In a significant development marking the end of an ambitious digital-first content-to-commerce journey, The Good Glamm Group will no longer operate as a unified entity. The once-celebrated D2C beauty and personal care conglomerate will now be broken up, with its portfolio of brands to be sold individually, following action by lenders to enforce their charge.
Founder and CEO Darpan Sanghvi confirmed the development in an open letter to stakeholders and via a LinkedIn post, Good Glamm’s lenders have now moved to sell the company’s portfolio brands separately, with each expected to find its owner and operate independently going forward. “Is this what I hoped for? No. Is this unexpected? Also no,” Sanghvi wrote, accepting full responsibility for the outcome. “As the founder, this is on me.”

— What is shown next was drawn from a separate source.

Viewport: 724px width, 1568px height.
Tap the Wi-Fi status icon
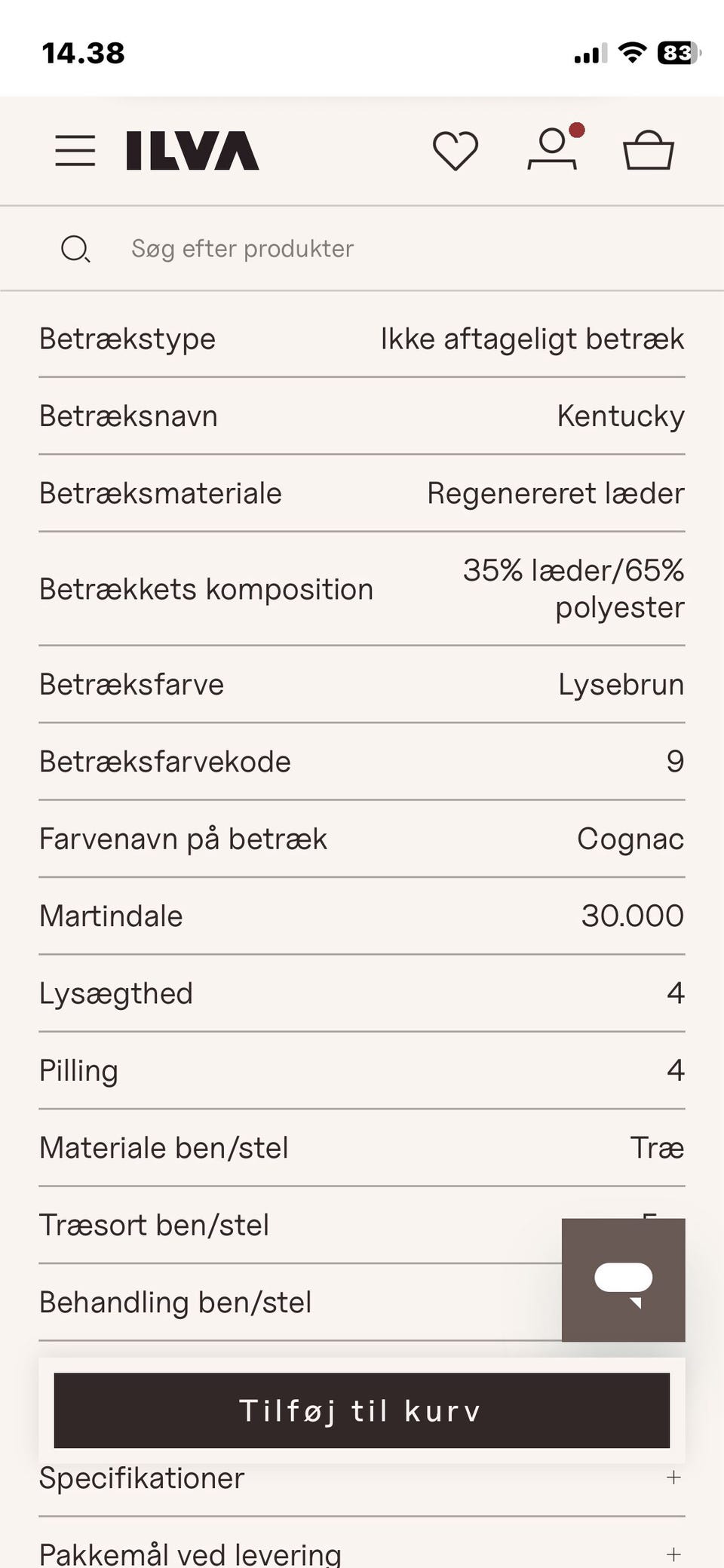(632, 53)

The group’s lenders, after months of unsuccessful attempts to arrive at a group-level refinancing or strategic investment deal, have initiated the process to sell individual brands. Each brand is expected to be acquired by separate owners and will operate independently moving forward.

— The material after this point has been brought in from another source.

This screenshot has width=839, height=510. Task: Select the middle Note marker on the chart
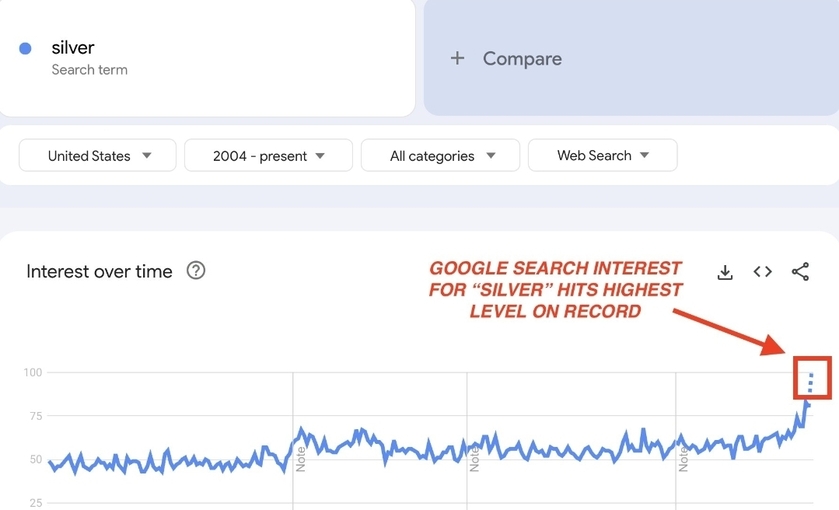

Founded in 2021 and once hailed as one of India’s most promising new-age digital FMCG companies, the Good Glamm Group reached unicorn status the same year after raising $250 million. It had raised an additional $30 million in a bridge round in 2023. The company rapidly scaled through aggressive acquisitions, including MyGlamm, The Moms Co, Organic Harvest, Sirona, ScoopWhoop, Miss Malini, POPxo, BabyChakra, Wyn Beauty, and St. Botanica. However, high burn rates, overvalued acquisitions, and lagging growth led to mounting financial stress.
Several brands have already been sold in what has been described as a “fire sale,” including Miss Malini, Sirona, and ScoopWhoop. Others like The Moms Co, Organic Harvest, and St. Botanica are currently up for sale. The company has also delayed salary payments for two consecutive months, affecting both current and former employees.

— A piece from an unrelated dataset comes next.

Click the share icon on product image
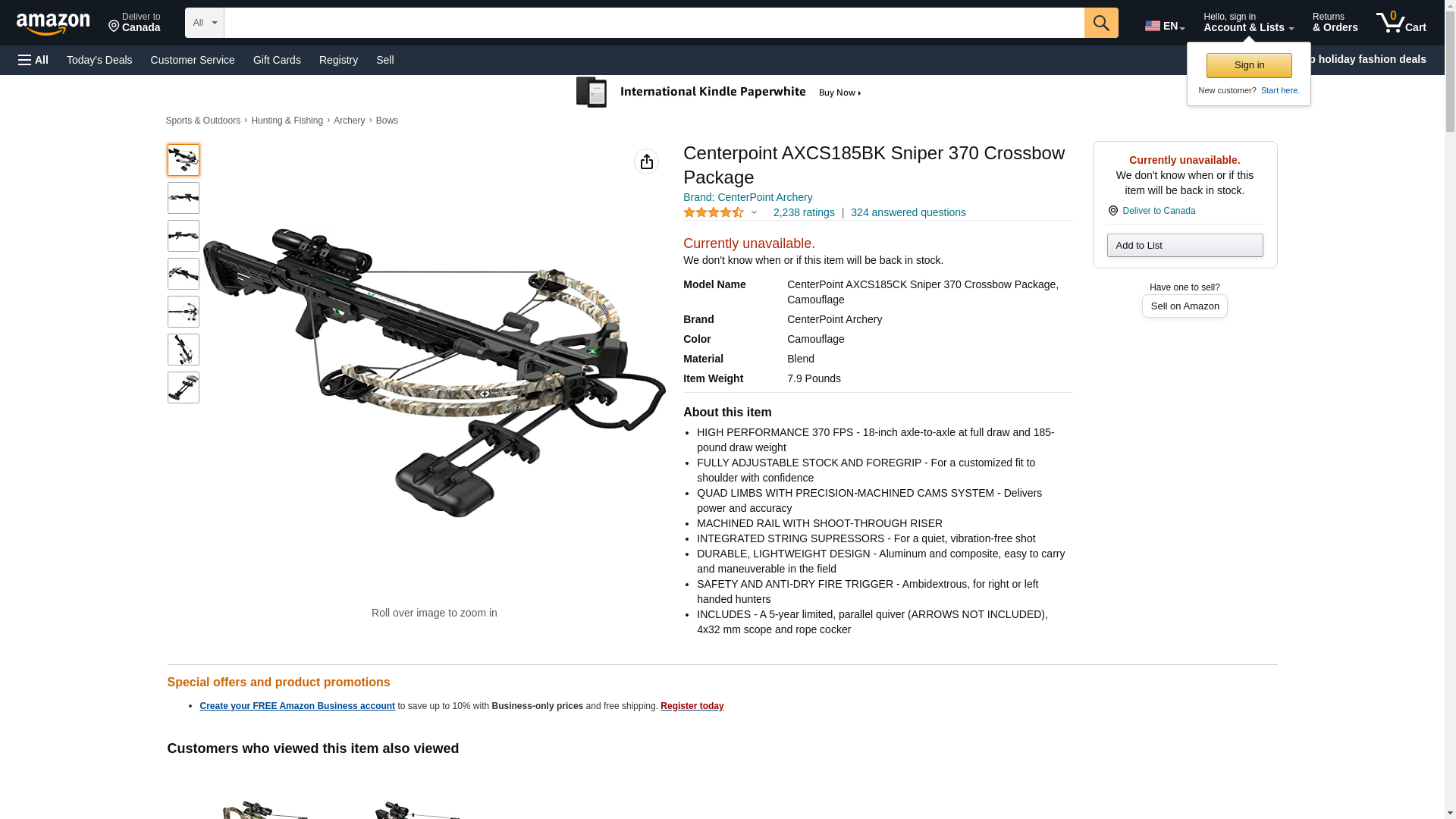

In an emotional and transparent message, Sanghvi made a personal financial commitment to employees. If brand-level asset sales and new ownership structures do not fully settle employee dues, he pledged to allocate 25% of his future post-tax earnings—from salaries or equity gains in any future ventures—towards settling unpaid dues. “However long it takes, I will keep working till everyone is taken care of,” he stated.
Further, Sanghvi announced the formation of a Good Glamm Restitution Fund, which will be created within 60 days. This fund will be fueled by equity from any future ventures and will serve to compensate impacted vendors and investors who have faced losses due to the group’s collapse. “It’s not a burden—it’s a responsibility,” he emphasized.
The fallout has also led to the exit of key board members including Anand Daniel (Accel Partners), Vishal Gupta (Bessemer Venture Partners), and Gaurav Kothari (Prosus Ventures), who resigned as independent directors earlier this year.
Sanghvi acknowledged the broader implications of failure and expressed hope that his experience would offer lessons for other entrepreneurs. “Maybe it’s time we created more space for these conversations—to learn, to grow, to support one another,” he wrote.
As India’s digital commerce ecosystem matures, the unraveling of the Good Glamm Group serves as a cautionary tale and a reminder of the need for sustainable growth, strategic discipline, and transparent leadership.